Result: Your agent gets a list of the Top 50 most relevant interactable elements with exact (x,y) coordinates with importance value and visual cues, helping LLM agent make decision.

Performance:

Cost: ~$0.001 per step (vs. $0.01+ for Vision)

Latency: ~400ms (vs. 5s+ for Vision)

Payload: ~1400 tokens (vs. 100k for Raw HTML)

Developer Experience (The "Cool" Stuff): I hated debugging text logs, so I built Sentience Studio, a "Time-Travel Debugger." It records every step (DOM snapshot + Screenshot) into a .jsonl trace. You can scrub through the timeline like a video editor to see exactly what the agent saw vs. what it hallucinated.

Links:

Docs & SDK: https://www.sentienceapi.com/docs

GitHub (SDK): SDK Python: https://github.com/SentienceAPI/sentience-python

SDK TypeScript: https://github.com/SentienceAPI/sentience-ts

Studio Demo: https://www.sentienceapi.com/docs/studio

Build Web Agent: https://www.sentienceapi.com/docs/sdk/agent-quick-start

Screenshots with importance labels (gold stars): https://sentience-screenshots.sfo3.cdn.digitaloceanspaces.co... 2026-01-06 at 7.19.41 AM.png

https://sentience-screenshots.sfo3.cdn.digitaloceanspaces.co... 2026-01-06 at 7.19.41 AM.png

I’m handling the backend in Rust and the SDKs in Python/TypeScript. The project is now in beta launch, I would love feedbacks on the architecture or the ranking logic!

Comments

tonyww•1d ago
One thing I didn’t emphasize enough in the post: I originally tried the “labeled screenshot + vision model” approach pretty hard. (see this screenshot labeled with bbox + ID: https://sentience-screenshots.sfo3.cdn.digitaloceanspaces.co...)

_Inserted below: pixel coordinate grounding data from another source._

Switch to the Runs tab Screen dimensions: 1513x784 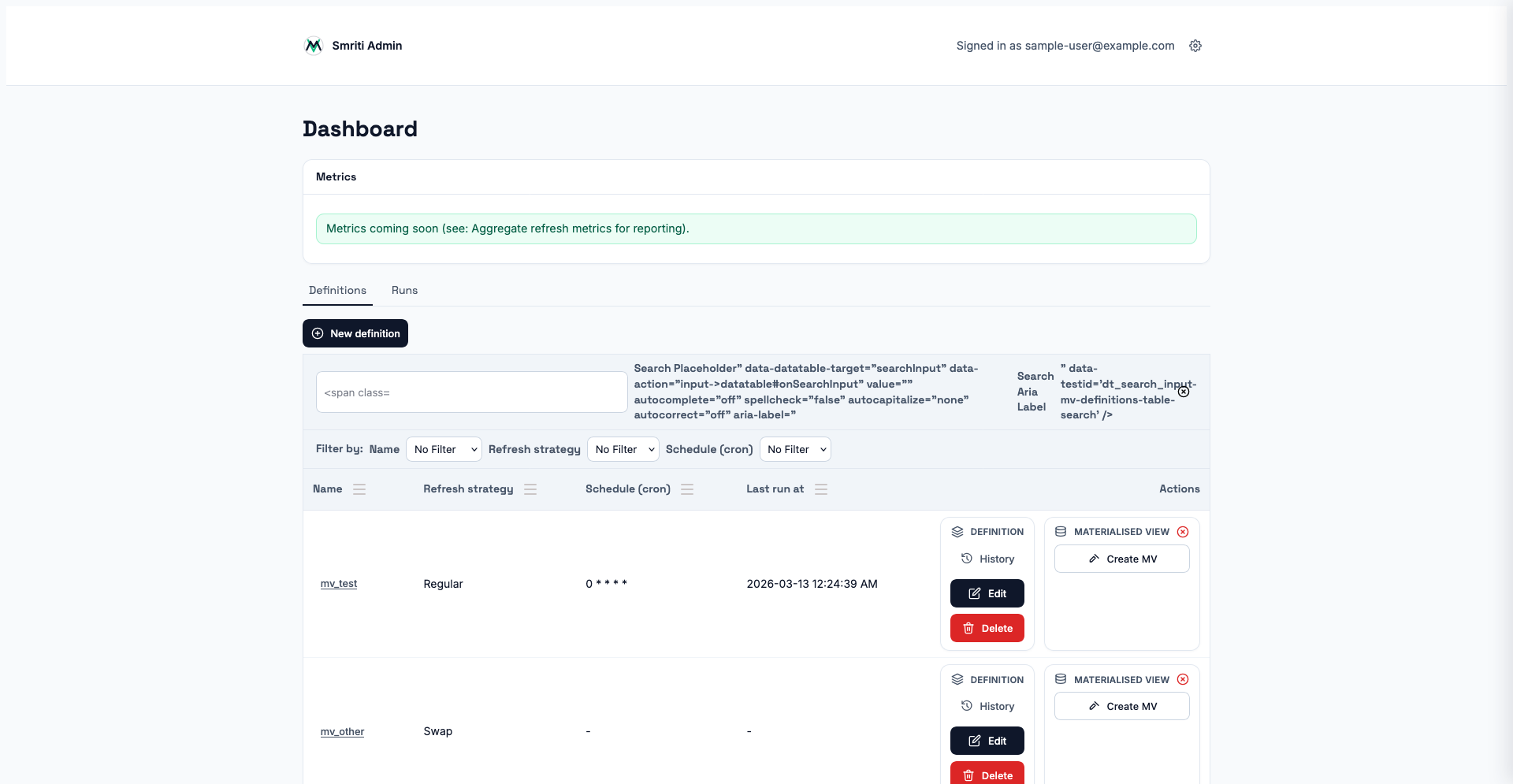pos(404,291)
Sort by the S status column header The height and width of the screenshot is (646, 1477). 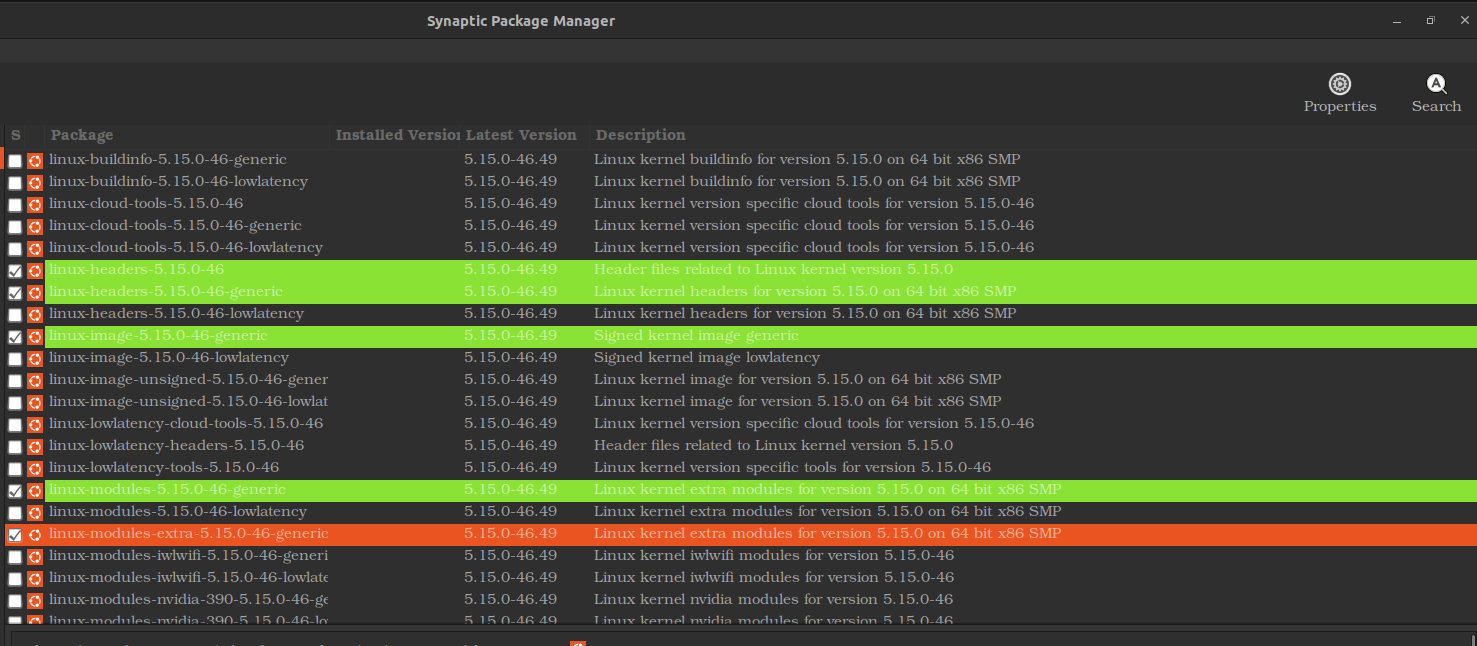tap(15, 135)
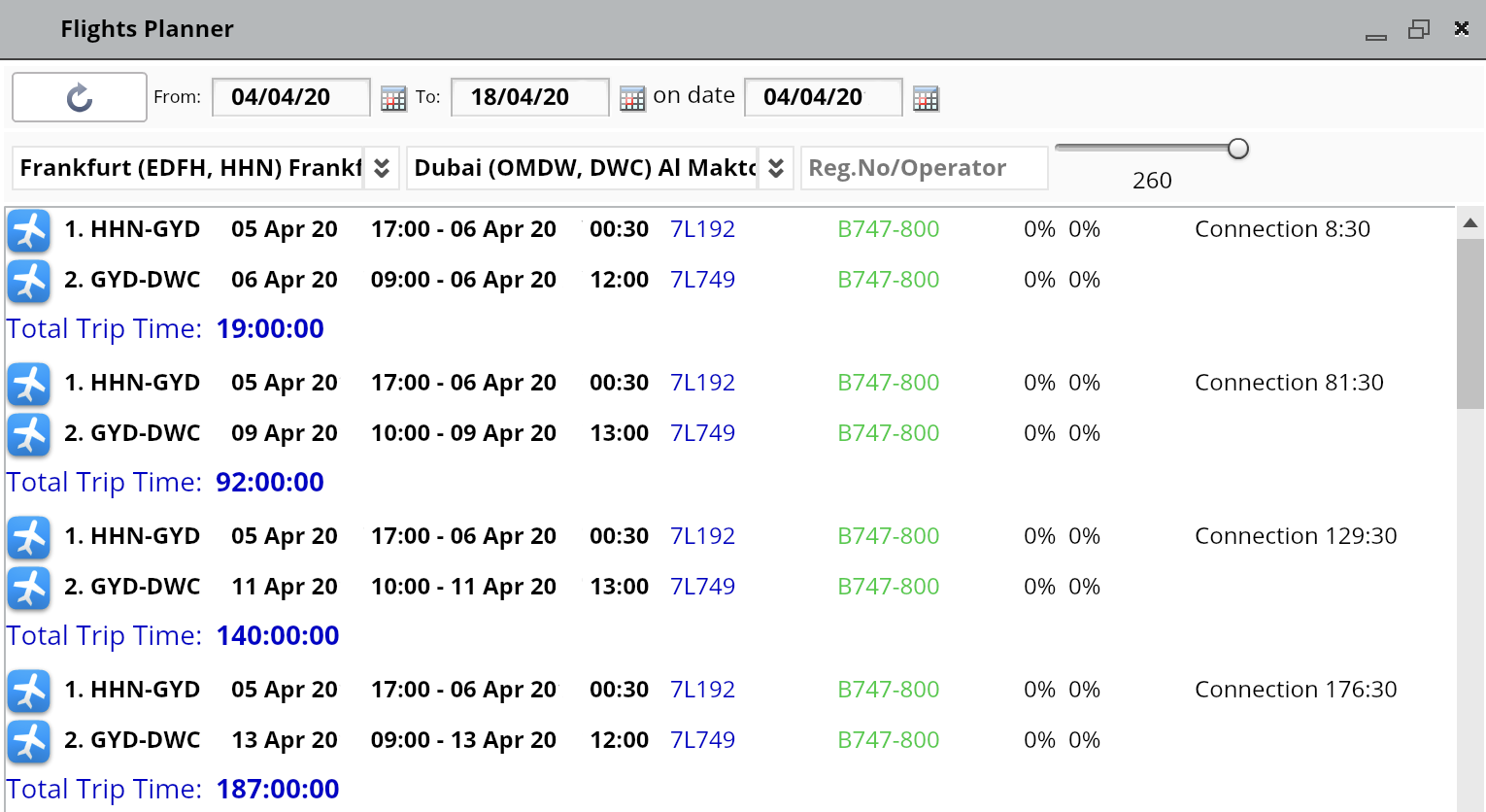Click the airplane icon on the 13 Apr segment

coord(28,742)
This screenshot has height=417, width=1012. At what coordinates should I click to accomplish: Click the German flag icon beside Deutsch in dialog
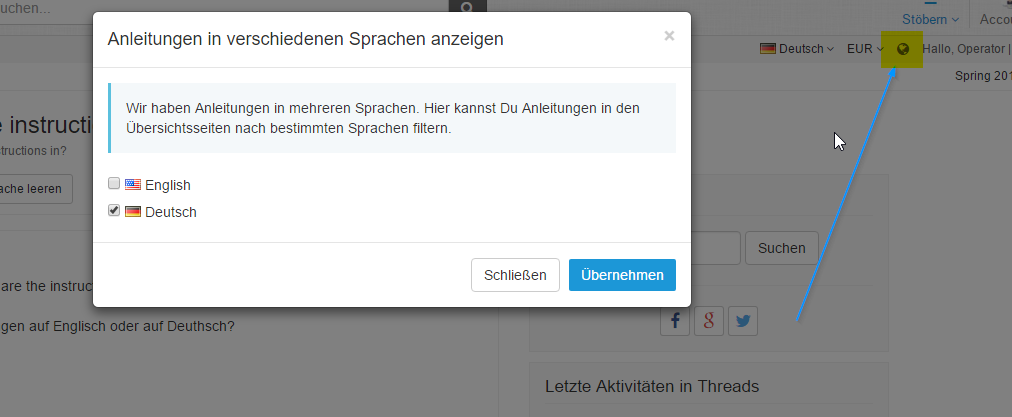(x=132, y=212)
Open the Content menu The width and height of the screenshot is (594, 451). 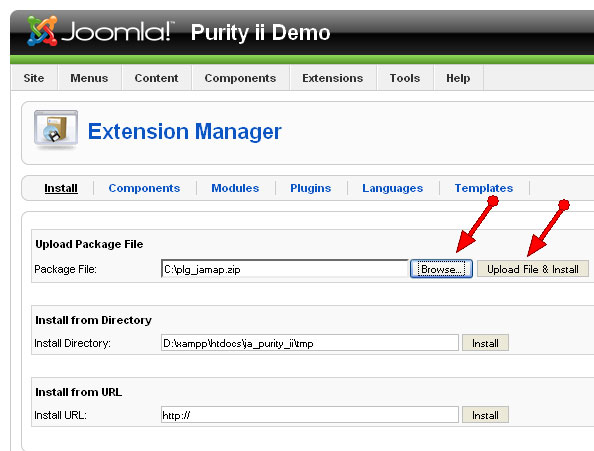coord(156,78)
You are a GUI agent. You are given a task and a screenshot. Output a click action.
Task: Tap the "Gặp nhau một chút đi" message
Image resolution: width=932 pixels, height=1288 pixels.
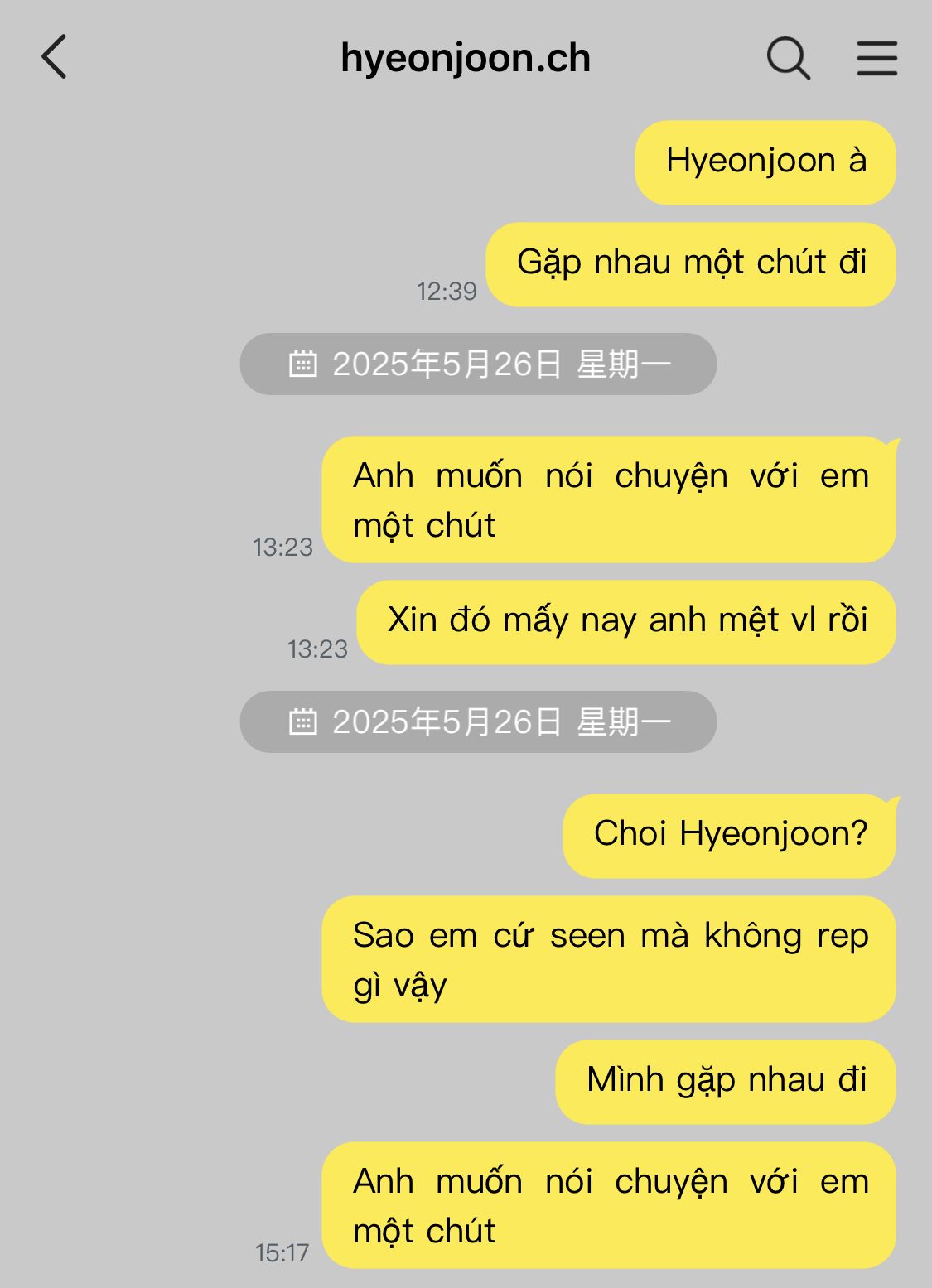click(x=691, y=264)
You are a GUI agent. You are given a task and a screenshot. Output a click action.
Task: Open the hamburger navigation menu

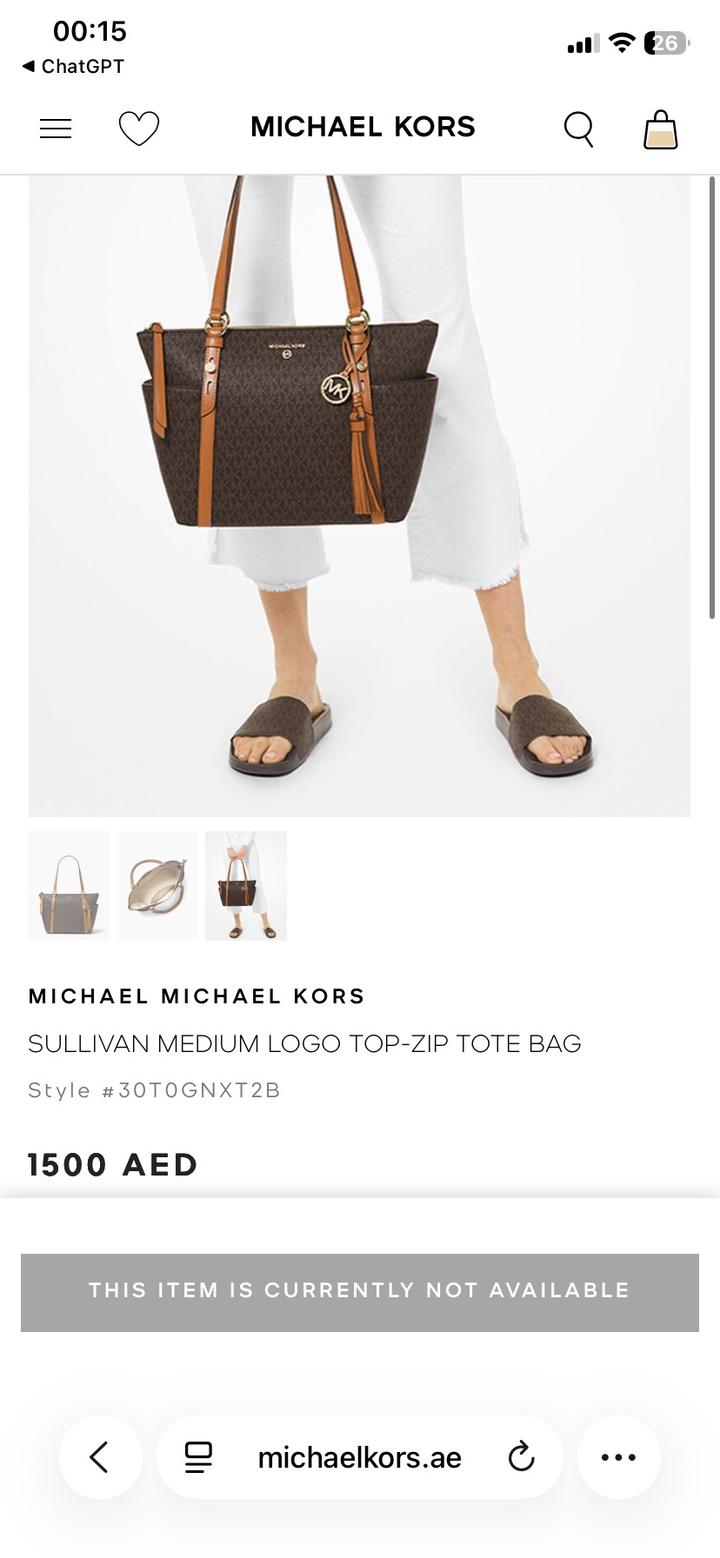pyautogui.click(x=55, y=128)
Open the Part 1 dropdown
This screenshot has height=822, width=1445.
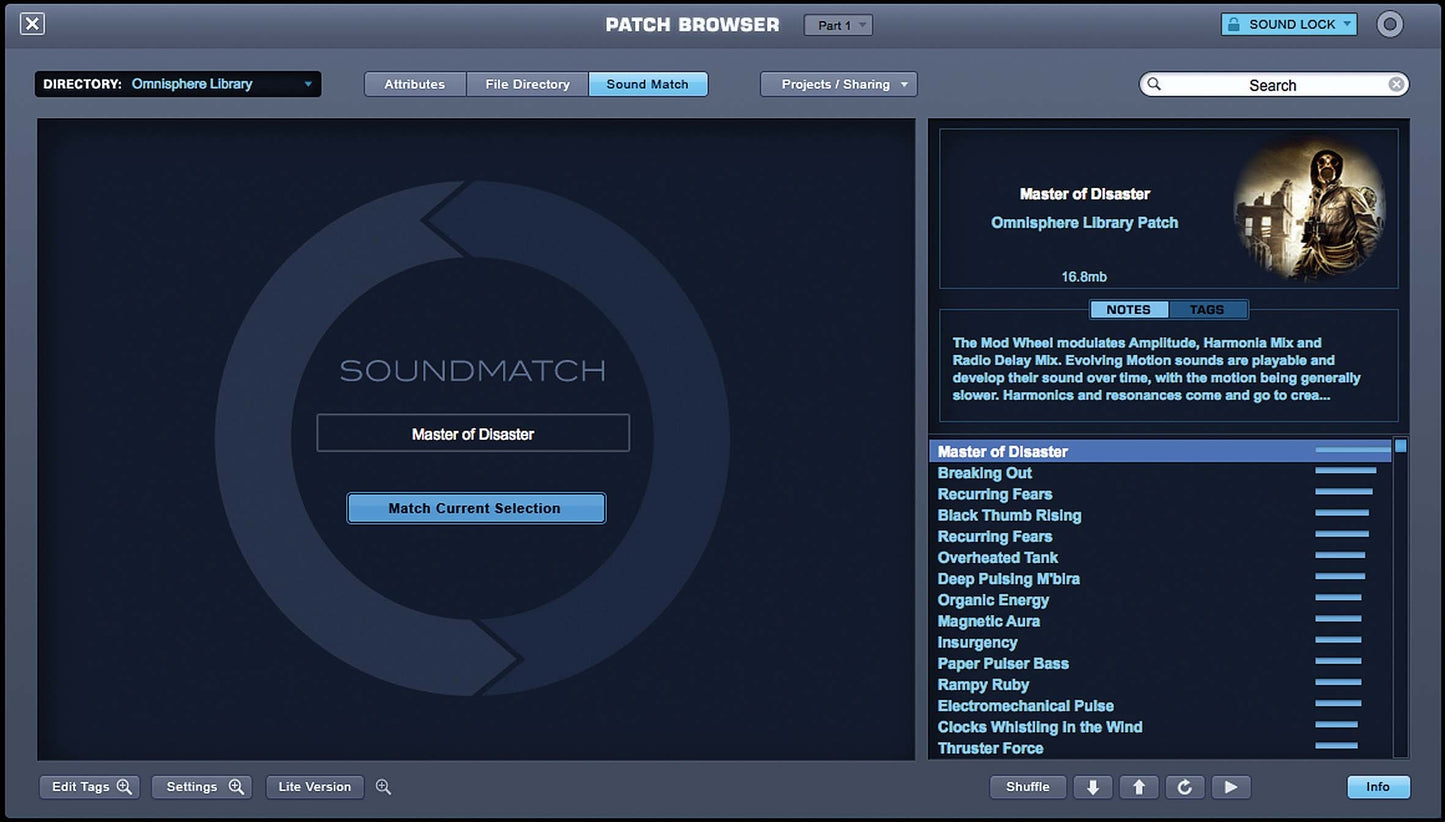838,25
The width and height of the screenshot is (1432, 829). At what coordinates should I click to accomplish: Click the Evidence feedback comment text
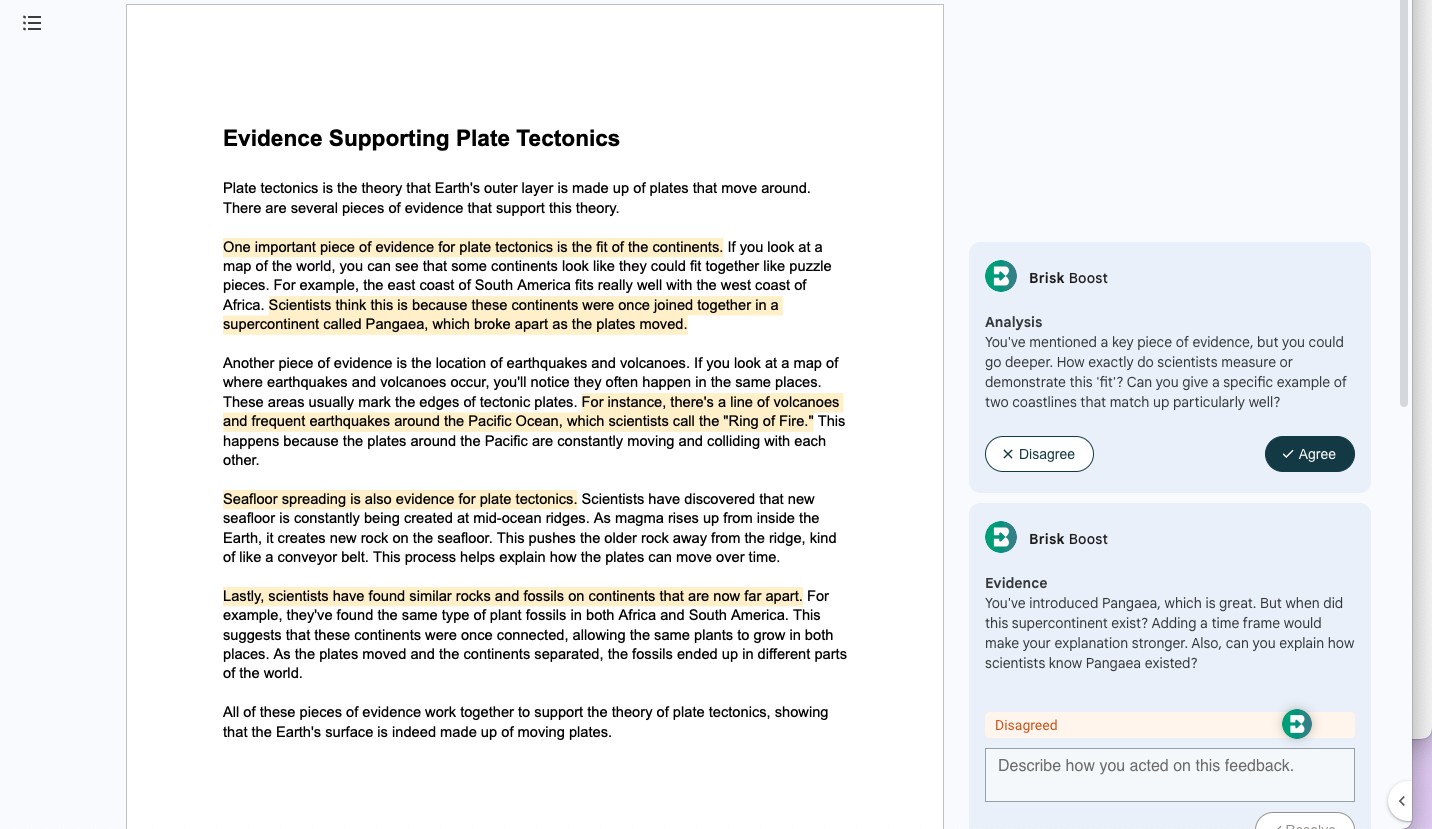click(x=1169, y=633)
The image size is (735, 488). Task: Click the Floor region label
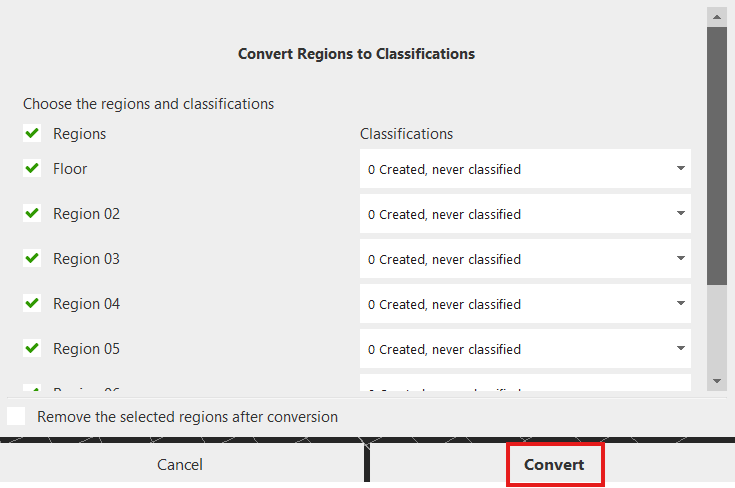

In practice it performed worse than expected. Once you overlay dense bounding boxes and numeric IDs, the model has to solve a brittle symbol-grounding problem (“which number corresponds to intent?”). On real pages (Amazon, Stripe docs, etc.) this led to more retries and mis-clicks, not fewer.

What worked better for me was moving that grounding step out of the model entirely and giving it a bounded set of executable actions (role + visibility + geometry), then letting the LLM choose which action, not where to click.

Curious if others have seen similar behavior with vision-based agents, especially beyond toy demos.